Census: After Divorce, More People Saying 'I Do' Again

More and more Americans are getting divorced. And more divorcees are saying "I do" for a second time.

Statistics released Thursday from a 1996 Census Bureau survey on marriage and divorce reveal that the pre-1950s family model is now "an aberration," according to Pamela Smock, a University of Michigan sociologist.

The report, which provides the most comprehensive look at marriage trends to date, "confirms the things that American people are well aware of," Smock said.

Roughly half of first marriages for people younger than 45 end in divorce. First marriages that end in divorce typically last about 8 years.

And younger generations of Americans are delaying that walk down the aisle until later in life.

"Marriage still is something that many people want to do and expect to do, but these statistics show that they are spending a lot of time unmarried," said Marshall Miller, co-founder of the Boston-based Alternatives to Marriage Project.

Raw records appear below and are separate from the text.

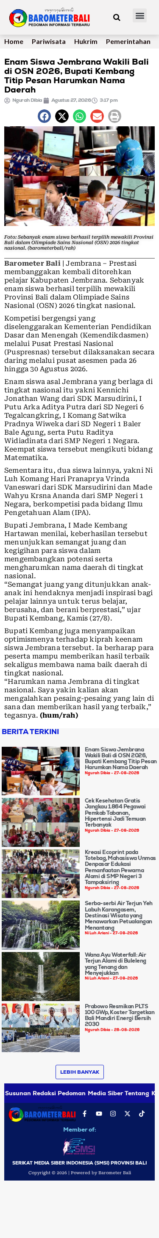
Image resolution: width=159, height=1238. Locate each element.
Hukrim (86, 41)
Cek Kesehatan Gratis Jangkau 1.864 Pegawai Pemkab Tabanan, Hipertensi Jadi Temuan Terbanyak (115, 812)
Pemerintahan (128, 41)
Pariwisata (49, 41)
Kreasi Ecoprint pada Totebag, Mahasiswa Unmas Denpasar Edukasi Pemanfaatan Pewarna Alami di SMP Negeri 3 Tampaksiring (120, 867)
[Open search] (116, 17)
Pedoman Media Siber (90, 1093)
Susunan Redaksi (30, 1093)
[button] (140, 15)
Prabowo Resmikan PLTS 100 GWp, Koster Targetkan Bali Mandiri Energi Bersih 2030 (120, 1015)
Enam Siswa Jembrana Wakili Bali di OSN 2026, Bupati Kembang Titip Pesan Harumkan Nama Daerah (121, 758)
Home (13, 41)
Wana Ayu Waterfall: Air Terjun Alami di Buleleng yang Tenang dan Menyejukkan (115, 964)
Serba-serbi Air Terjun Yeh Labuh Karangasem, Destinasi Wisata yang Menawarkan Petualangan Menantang (119, 915)
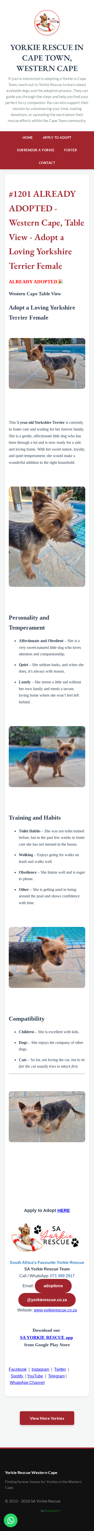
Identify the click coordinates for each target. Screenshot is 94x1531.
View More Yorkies (47, 1418)
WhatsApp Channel (27, 1382)
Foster (70, 150)
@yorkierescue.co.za (47, 1300)
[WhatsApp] (11, 1520)
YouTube (35, 1376)
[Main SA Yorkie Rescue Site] (47, 33)
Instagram (40, 1369)
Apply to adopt (57, 138)
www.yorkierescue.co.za (55, 1310)
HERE (63, 1210)
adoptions (53, 1286)
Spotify (17, 1376)
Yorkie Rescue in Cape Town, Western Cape (47, 58)
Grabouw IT (52, 1510)
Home (28, 138)
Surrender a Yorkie (35, 150)
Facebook (18, 1369)
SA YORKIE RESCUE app (46, 1337)
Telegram (56, 1376)
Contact (47, 163)
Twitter (60, 1369)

"People no longer feel they have to rush down the aisle," Miller said.

More educated people are more likely to marry and stay married, the report found. Miller's rationale: they are more mature when they tie the knot, and presumably have spent more time courting their future spouses.

In the fall of 1996, 92 out of 1,000 never-married men age 25 to 44 with bachelor's degrees got married within that past year, compared with 59 out of 1,000 men of the same age with just high school degrees.

Women who graduated from college were less likely to divorce in the previous year than those who had only high school educations.

Long-held models of family makeup are slowly dissolving, said David Popenoe of the National Marriage Project, a think tank at Rutgers University. The group studies marriage trends and ways of strengthening marriage.

"In the past, guys would look for a stay-at-home housewife," Popenoe said. "Young guys today are looking for someone with some money, and that requires an education."

Roughly 9 out of 10 Americans were expected to marry in their lifetimes, the report projected. While still high, it's a change from the 1950s, when everyone was expected to get married, said Thomas Coleman, executive director of the Los Angeles-based American Association of Single People.

The Bush administration wants to change the 1996 welfare overhaul, which must be renewed this year, to encourage women on welfare to get married. President Bush's 2003 budget proposal included $100 million for experimental programs to do that.

Other highlights:

—11 percent of men born between 1925 and 1934 were married at least twice by age 40, compared with 22 percent of men born between 1945 and 1954. There was a similar increase among women.

—About 38 percent of women in their first marriage who married between 1945 and 1964 were the same age as or older than their husbands, compared with 48 percent of women who tied the knot between 1970 and 1989.

The Associated Press contributed to this report.